━━ EXCERPTED DATA ━━
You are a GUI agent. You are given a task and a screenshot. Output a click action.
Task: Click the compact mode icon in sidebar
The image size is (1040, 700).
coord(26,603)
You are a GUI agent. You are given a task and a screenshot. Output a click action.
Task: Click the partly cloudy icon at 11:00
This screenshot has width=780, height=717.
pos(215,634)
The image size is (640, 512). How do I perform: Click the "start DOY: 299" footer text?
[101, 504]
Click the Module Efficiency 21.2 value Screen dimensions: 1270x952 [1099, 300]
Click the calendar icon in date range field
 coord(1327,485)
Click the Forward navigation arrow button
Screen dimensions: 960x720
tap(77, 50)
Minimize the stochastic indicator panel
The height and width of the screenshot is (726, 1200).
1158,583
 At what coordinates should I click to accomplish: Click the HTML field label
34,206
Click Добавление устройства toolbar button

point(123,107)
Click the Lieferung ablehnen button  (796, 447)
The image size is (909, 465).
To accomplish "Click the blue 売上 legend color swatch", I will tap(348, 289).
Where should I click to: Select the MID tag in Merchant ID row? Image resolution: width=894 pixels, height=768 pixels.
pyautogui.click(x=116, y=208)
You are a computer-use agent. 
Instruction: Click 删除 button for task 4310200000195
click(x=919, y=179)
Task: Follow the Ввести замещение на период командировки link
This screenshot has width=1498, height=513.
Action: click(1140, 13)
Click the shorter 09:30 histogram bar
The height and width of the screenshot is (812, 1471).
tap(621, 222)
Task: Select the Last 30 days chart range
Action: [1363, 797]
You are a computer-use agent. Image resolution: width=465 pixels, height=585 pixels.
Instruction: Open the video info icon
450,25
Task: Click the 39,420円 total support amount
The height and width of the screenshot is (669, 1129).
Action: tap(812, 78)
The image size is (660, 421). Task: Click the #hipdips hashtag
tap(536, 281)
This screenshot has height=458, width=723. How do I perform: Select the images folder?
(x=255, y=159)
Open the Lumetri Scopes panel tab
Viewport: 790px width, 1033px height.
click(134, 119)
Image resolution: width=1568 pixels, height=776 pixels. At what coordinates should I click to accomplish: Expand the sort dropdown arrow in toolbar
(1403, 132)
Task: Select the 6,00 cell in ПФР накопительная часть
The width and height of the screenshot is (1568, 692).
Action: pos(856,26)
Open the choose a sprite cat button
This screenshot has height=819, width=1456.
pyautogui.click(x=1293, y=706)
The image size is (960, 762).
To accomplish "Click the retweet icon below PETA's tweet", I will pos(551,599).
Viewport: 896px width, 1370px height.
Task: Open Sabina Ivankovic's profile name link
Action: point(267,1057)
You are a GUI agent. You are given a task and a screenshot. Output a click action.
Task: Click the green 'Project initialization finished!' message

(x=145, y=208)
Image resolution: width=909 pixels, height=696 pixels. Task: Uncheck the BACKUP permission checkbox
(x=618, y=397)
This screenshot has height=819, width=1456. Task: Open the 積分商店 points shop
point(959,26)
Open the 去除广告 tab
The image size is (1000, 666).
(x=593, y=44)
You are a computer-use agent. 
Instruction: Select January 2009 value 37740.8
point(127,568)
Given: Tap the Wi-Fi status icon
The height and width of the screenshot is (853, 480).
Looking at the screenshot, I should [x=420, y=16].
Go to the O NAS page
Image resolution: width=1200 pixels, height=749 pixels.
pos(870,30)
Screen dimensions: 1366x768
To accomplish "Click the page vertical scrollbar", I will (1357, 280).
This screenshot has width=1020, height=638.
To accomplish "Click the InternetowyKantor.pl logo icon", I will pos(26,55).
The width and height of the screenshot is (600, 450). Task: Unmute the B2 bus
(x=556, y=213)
━━━
• TASK PROMPT: Take the line that contains "Screen dimensions: 1366x768" and each line after it through the end of the records, and repeat them all exactly. Nothing else.

• EXERCISE OUTPUT:
Screen dimensions: 1366x768
To accomplish "Click the page vertical scrollbar", I will (1357, 280).
This screenshot has width=1020, height=638.
To accomplish "Click the InternetowyKantor.pl logo icon", I will pos(26,55).
The width and height of the screenshot is (600, 450). Task: Unmute the B2 bus
(x=556, y=213)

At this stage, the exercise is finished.